決算整理での仕訳
第5問は処理自体は多いですが、そこで行うべき処理はある程度パターン化することができます。決算で行うべき代表的な仕訳について1つずつ確認しておきましょう。
1. 売上原価
仕 入 ××× / 繰越商品(期首分) ×××
繰越商品(期末分) ××× / 仕 入 ×××
2. 減価償却
減価償却費 ××× / ○○減価償却累計額 ×××
3. 貸倒損失・貸倒引当金
前期以前発生の債権についての処理
貸倒損失 ××× / 売掛金 ×××
貸倒引当金 ××× /
当期発生の債権についての処理
貸倒損失 ××× / 売掛金 ×××
この2つの処理の違いは大丈夫でしょうか。
前期以前発生の債権については、前期の決算整理で「貸倒引当金」が設定してあります。ですから、当期にこの債権が貸倒れたのであれば、債権を取り崩し、債権額と貸倒引当金設定額の差額を貸倒損失として処理します。
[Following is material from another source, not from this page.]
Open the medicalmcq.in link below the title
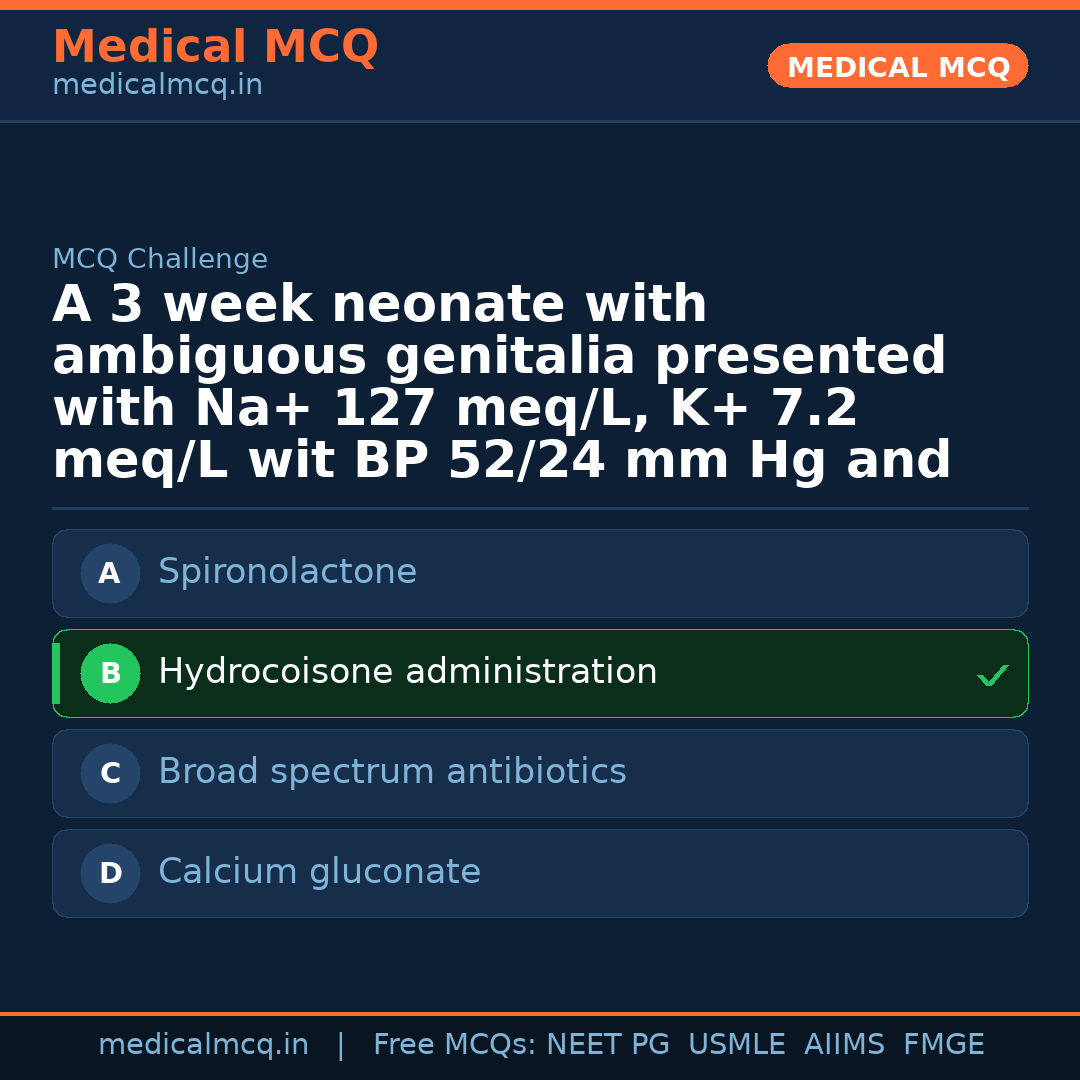Image resolution: width=1080 pixels, height=1080 pixels. point(157,86)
それに対して当期発生の債権についてはまだ貸倒引当金の設定はされておりませんので、当期中に貸倒れてしまった場合には、その貸倒額の全額を貸倒損失として処理します。
また、当期末に貸倒引当金を設定する際には、貸倒損失として取り崩された部分は設定対象となりませんので注意しましょう。
4. 見越し・繰延べ
見越しとはまだ受け取れていない収入や支払っていない費用などを計上することであり、繰延とはすでに受け取った収入やすでに支出った費用を当期ではなく翌期以降に繰り越す処理です。
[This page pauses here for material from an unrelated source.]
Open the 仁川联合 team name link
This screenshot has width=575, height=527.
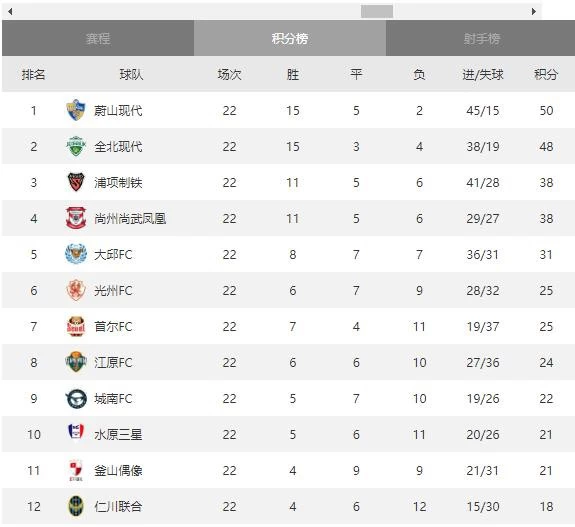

当期分に対応した収益・費用を計算するためには重要な処理ですが、「前払」、「前受」、「未払」、「未収」などの勘定科目があり、どれが見越しのものでどれが繰延べのものなのか混乱してしまう方もいらっしゃるかと思います。
「くまのみみ」と覚えてみて下さい。
繰延べ(く)には、前払や前受(ま)を使い、見越し(み)には、未払や未収(み)を使いますのでゴロで確認できます。
対策
上記にも述べたように決算関係の処理はパターン化されている側面がありますので反復練習でその処理を身に着けるのがよいといえます。第5問及び第3問は、処理に時間がかかる反面、配点も高く合否に大きな影響を与える問になります。そのような問はある程度時間をかけてじっくりかけて解いて頂きたいですので、この2題は他の問を早々と終わらせた後に手を付けることをおすすめします。